### ZU ERLEDIGEN
A. Kopieren Sie aus dem Interview zur Online-Papstwahl wortgetreu alles von „Im Spaß natürlich, aber“ bis hinunter zu „seinen Papst wählen.“.
B. Nehmen Sie das Interview zur Online-Papstwahl nach seinem letzten Satz wieder auf und setzen Sie es fort.

### SEITE
"Jeder soll seinen Papst wählen"

Thomas Gschwend im Gespräch mit Nana Brink · 08.03.2013
Das Zentrum für Europäische Sozialforschung in Mannheim hat ein Online-Projekt zur Papst-Wahl gestartet. Die Idee sei, den Einfluss der Wahlsysteme auf die Stimmabgabe zu bemessen, sagt Projektleiter Thomas Gschwend.
Nana Brink: Wenn sich die Kardinäle einig sind, könnte nächsten Montag das Konklave beginnen, also die Wahl des neuen Papstes. 115 Kardinäle wählen den Papst, aber auch Sie können jetzt über das neue katholische Kirchenoberhaupt bestimmen, und zwar online auf der Internet-Seite www.voteforpope.net.

Im Spaß natürlich, aber ganz im Ernst untersucht ein internationales Forschungsteam auf dieser Seite, wie unterschiedliche Wahlsysteme das Wahlergebnis beeinflussen können und dass auch unterschiedliche Kandidaten, zum Beispiel für den Papst, dabei herauskommen können.
Am Telefon ist jetzt Professor Thomas Gschwend, der deutsche Projektleiter vom Mannheimer Zentrum für europäische Sozialforschung. Schönen guten Morgen, Herr Gschwend!

Thomas Gschwend: Schönen guten Morgen!

Brink: Sie haben auch schon einen Papst gewählt?

Gschwend: Ja, ich habe auch schon einen Papst gewählt. Jeder soll seinen Papst wählen.

### VORLIEGENDE ANGABEN
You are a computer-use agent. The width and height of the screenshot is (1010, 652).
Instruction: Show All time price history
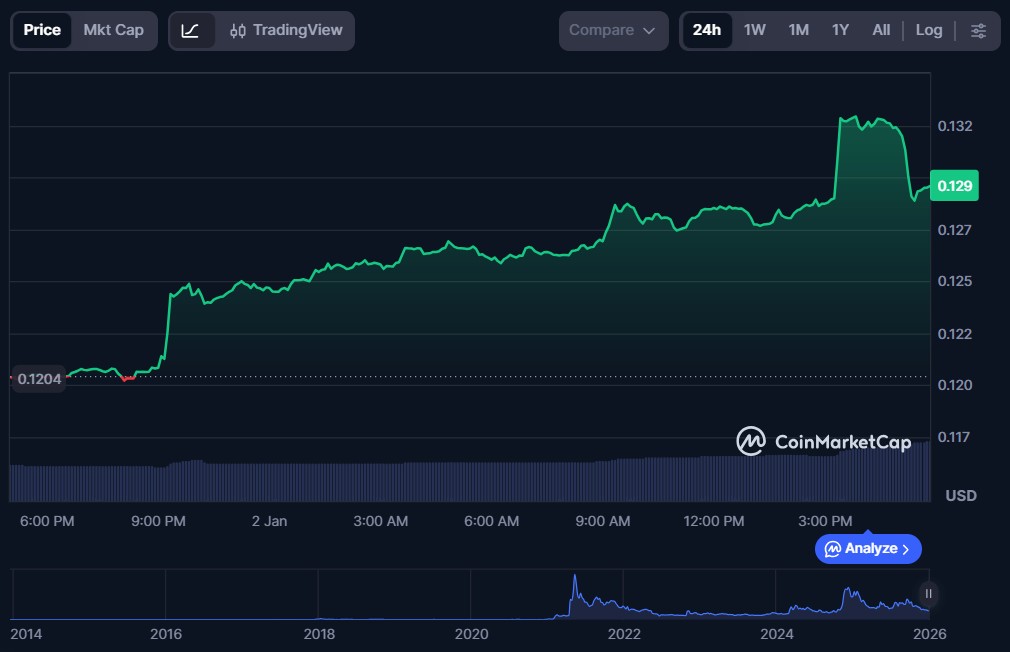[x=880, y=30]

### ERGEBNISSE
A.
Im Spaß natürlich, aber ganz im Ernst untersucht ein internationales Forschungsteam auf dieser Seite, wie unterschiedliche Wahlsysteme das Wahlergebnis beeinflussen können und dass auch unterschiedliche Kandidaten, zum Beispiel für den Papst, dabei herauskommen können.
Am Telefon ist jetzt Professor Thomas Gschwend, der deutsche Projektleiter vom Mannheimer Zentrum für europäische Sozialforschung. Schönen guten Morgen, Herr Gschwend!

Thomas Gschwend: Schönen guten Morgen!

Brink: Sie haben auch schon einen Papst gewählt?

Gschwend: Ja, ich habe auch schon einen Papst gewählt. Jeder soll seinen Papst wählen.

B.
Brink: Jeder soll seinen Papst wählen. Das wollen wir auch gerne tun bei Ihnen auf der Internet-Seite und dann wollen wir erst mal wissen, wie funktioniert denn die Wahl bei Ihnen, bei 'Vote for pope!'?

Gschwend: Unsere Idee ist, dass wir mit so einer populären Wahl, weil jeder interessiert sich ja für die Papstwahl, weltweit wird die sehr genau beobachtet, dass wir da versuchen, die Idee, dass Wahlsysteme wo möglich einen Einfluss haben auf unsere Stimmabgabe, genauer zu bemessen. Die wollen wir da untersuchen.

Also, was wir da machen auf der Website ist, dass wir den Besuchern Informationen geben über verschiedene Wahlsysteme. Die können dann angeklickt werden. Und dann später, wenn es dann um die Online-Abstimmung geht, geht es darum: Nach jedem Wahlrecht, das dann angesagt wird, wird dann eine Abstimmung erfolgen, wo man dann praktisch seinen eigenen Kandidaten dann angeben kann, wen man denn wählen würde.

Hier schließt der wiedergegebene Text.